Showing papers by "Shai Avidan published in 2016"

Non-local Image Dehazing

Abstract: Haze limits visibility and reduces image contrast in outdoor images. The degradation is different for every pixel and depends on the distance of the scene point from the camera. This dependency is expressed in the transmission coefficients, that control the scene attenuation and amount of haze in every pixel. Previous methods solve the single image dehazing problem using various patch-based priors. We, on the other hand, propose an algorithm based on a new, non-local prior. The algorithm relies on the assumption that colors of a haze-free image are well approximated by a few hundred distinct colors, that form tight clusters in RGB space. Our key observation is that pixels in a given cluster are often non-local, i.e., they are spread over the entire image plane and are located at different distances from the camera. In the presence of haze these varying distances translate to different transmission coefficients. Therefore, each color cluster in the clear image becomes a line in RGB space, that we term a haze-line. Using these haze-lines, our algorithm recovers both the distance map and the haze-free image. The algorithm is linear in the size of the image, deterministic and requires no training. It performs well on a wide variety of images and is competitive with other stateof-the-art methods.

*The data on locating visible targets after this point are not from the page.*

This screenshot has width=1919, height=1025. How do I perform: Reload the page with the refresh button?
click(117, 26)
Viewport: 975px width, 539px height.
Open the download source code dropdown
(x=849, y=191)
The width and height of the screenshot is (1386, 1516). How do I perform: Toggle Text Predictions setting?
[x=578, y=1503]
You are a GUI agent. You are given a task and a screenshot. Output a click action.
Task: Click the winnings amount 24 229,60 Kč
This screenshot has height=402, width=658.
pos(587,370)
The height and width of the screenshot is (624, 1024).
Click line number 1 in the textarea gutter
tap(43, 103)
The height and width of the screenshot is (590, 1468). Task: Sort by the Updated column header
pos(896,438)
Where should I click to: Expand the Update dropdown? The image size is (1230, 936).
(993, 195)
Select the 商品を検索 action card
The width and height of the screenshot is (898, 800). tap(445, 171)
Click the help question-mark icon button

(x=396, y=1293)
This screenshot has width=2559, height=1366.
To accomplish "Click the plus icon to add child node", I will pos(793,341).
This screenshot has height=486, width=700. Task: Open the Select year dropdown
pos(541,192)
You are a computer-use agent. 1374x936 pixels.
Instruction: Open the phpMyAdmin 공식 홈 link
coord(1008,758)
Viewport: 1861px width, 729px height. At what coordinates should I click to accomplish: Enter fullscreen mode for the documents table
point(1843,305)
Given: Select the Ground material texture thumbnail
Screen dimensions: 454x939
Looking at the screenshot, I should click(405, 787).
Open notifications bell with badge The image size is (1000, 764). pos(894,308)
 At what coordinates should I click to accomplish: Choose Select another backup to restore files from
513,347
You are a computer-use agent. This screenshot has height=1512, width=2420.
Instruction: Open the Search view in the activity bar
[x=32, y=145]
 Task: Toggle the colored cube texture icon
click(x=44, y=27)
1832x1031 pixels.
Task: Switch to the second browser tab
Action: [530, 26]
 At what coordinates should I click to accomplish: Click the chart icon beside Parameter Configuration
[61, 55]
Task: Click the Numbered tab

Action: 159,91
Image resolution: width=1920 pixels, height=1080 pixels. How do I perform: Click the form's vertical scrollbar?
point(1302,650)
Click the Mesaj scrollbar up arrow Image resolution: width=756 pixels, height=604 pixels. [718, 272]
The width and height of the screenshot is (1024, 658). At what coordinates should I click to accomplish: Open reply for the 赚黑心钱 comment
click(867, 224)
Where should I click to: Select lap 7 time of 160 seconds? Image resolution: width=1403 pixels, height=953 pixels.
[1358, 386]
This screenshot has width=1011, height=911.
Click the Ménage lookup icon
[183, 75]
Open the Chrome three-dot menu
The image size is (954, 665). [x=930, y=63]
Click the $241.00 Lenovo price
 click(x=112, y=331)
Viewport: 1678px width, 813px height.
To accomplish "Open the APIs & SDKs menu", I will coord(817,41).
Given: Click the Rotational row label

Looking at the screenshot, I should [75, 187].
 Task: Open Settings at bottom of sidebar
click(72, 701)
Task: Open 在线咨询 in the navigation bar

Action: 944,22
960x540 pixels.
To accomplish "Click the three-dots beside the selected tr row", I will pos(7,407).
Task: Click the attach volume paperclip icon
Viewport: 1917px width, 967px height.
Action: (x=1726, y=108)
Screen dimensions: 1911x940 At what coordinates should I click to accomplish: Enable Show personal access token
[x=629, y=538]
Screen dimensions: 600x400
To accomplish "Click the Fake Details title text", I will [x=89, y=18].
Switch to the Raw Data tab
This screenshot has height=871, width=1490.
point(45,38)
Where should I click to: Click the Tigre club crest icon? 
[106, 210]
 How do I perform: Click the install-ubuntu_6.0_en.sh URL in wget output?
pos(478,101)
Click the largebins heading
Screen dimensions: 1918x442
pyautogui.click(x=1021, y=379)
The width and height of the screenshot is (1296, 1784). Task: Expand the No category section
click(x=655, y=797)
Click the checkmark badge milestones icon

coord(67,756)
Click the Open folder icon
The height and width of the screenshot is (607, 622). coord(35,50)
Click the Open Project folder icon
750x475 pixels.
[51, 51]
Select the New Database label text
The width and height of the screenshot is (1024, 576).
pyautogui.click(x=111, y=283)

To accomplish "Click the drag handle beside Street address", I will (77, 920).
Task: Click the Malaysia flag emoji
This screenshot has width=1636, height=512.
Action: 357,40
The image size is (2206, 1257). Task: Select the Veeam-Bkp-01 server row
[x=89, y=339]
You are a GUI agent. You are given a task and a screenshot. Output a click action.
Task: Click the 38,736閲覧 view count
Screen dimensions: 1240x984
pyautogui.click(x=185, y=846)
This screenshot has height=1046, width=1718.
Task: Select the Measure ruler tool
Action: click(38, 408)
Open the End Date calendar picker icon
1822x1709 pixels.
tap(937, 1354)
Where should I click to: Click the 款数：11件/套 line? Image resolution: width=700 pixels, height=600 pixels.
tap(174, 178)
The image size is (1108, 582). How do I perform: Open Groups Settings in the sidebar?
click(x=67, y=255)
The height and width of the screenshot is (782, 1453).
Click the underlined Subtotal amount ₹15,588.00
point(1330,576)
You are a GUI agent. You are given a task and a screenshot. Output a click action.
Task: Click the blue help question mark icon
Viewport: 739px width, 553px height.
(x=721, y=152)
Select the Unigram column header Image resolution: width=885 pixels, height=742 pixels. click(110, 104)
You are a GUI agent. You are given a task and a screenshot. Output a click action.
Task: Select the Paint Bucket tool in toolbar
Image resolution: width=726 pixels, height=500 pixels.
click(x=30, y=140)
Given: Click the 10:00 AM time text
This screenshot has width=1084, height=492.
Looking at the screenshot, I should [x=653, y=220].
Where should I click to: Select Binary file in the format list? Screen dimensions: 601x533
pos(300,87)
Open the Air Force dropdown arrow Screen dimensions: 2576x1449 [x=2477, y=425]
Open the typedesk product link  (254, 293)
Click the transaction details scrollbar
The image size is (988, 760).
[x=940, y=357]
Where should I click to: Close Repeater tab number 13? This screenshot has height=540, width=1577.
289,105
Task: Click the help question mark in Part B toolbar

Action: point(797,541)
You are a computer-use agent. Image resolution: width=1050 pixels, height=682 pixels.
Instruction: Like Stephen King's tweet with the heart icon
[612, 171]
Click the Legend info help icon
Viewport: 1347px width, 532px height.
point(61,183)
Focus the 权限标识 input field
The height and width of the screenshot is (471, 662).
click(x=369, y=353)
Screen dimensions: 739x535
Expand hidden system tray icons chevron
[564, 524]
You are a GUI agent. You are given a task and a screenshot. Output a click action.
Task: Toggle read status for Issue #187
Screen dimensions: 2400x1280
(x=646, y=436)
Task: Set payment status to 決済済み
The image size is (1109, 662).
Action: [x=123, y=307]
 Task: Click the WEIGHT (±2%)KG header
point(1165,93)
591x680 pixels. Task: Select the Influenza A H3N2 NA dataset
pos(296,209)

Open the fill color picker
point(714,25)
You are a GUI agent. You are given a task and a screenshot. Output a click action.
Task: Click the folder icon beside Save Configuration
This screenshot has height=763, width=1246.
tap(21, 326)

Coherency Sensitive Hashing

Abstract: Coherency Sensitive Hashing (CSH) extends Locality Sensitivity Hashing (LSH) and PatchMatch to quickly find matching patches between two images. LSH relies on hashing, which maps similar patches to the same bin, in order to find matching patches. PatchMatch, on the other hand, relies on the observation that images are coherent, to propagate good matches to their neighbors in the image plane, using random patch assignment to seed the initial matching. CSH relies on hashing to seed the initial patch matching and on image coherence to propagate good matches. In addition, hashing lets it propagate information between patches with similar appearance (i.e., map to the same bin). This way, information is propagated much faster because it can use similarity in appearance space or neighborhood in the image plane. As a result, CSH is at least three to four times faster than PatchMatch and more accurate, especially in textured regions, where reconstruction artifacts are most noticeable to the human eye. We verified CSH on a new, large scale, data set of $133$ image pairs and experimented on several extensions, including: k nearest neighbor search, the addition of rotation and matching three dimensional patches in videos.

Best-Buddies Tracking.

Abstract: Best-Buddies Tracking (BBT) applies the Best-Buddies Similarity measure (BBS) to the problem of model-free online tracking. BBS was introduced as a similarity measure between two point sets and was shown to be very effective for template matching. Originally, BBS was designed to work with point sets of equal size, and we propose a modification that lets it handle point sets of different size. The modified BBS is better suited to handle scale changes in the template size, as well as support a variable number of template images. We embed the modified BBS in a particle filter framework and obtain good results on a number of standard benchmarks.

Detecting Moving Regions in CrowdCam Images

Abstract: We address the novel problem of detecting dynamic regions in CrowdCam images, a set of still images captured by a group of people. These regions capture the most interesting parts of the scene, and detecting them plays an important role in the analysis of visual data. Our method is based on the observation that matching static points must satisfy the epipolar geometry constraints, but computing exact matches is challenging. Instead, we compute the probability that a pixel has a match, not necessarily the correct one, along the corresponding epipolar line. The complement of this probability is not necessarily the probability of a dynamic point because of occlusions, noise, and matching errors. Therefore, information from all pairs of images is aggregated to obtain a high quality dynamic probability map, per image. Experiments on challenging datasets demonstrate the effectiveness of the algorithm on a broad range of settings; no prior knowledge about the scene, the camera characteristics or the camera locations is required.

Best-Buddies Similarity - Robust Template Matching using Mutual Nearest Neighbors

Abstract: We propose a novel method for template matching in unconstrained environments. Its essence is the Best-Buddies Similarity (BBS), a useful, robust, and parameter-free similarity measure between two sets of points. BBS is based on counting the number of Best-Buddies Pairs (BBPs)--pairs of points in source and target sets, where each point is the nearest neighbor of the other. BBS has several key features that make it robust against complex geometric deformations and high levels of outliers, such as those arising from background clutter and occlusions. We study these properties, provide a statistical analysis that justifies them, and demonstrate the consistent success of BBS on a challenging real-world dataset while using different types of features.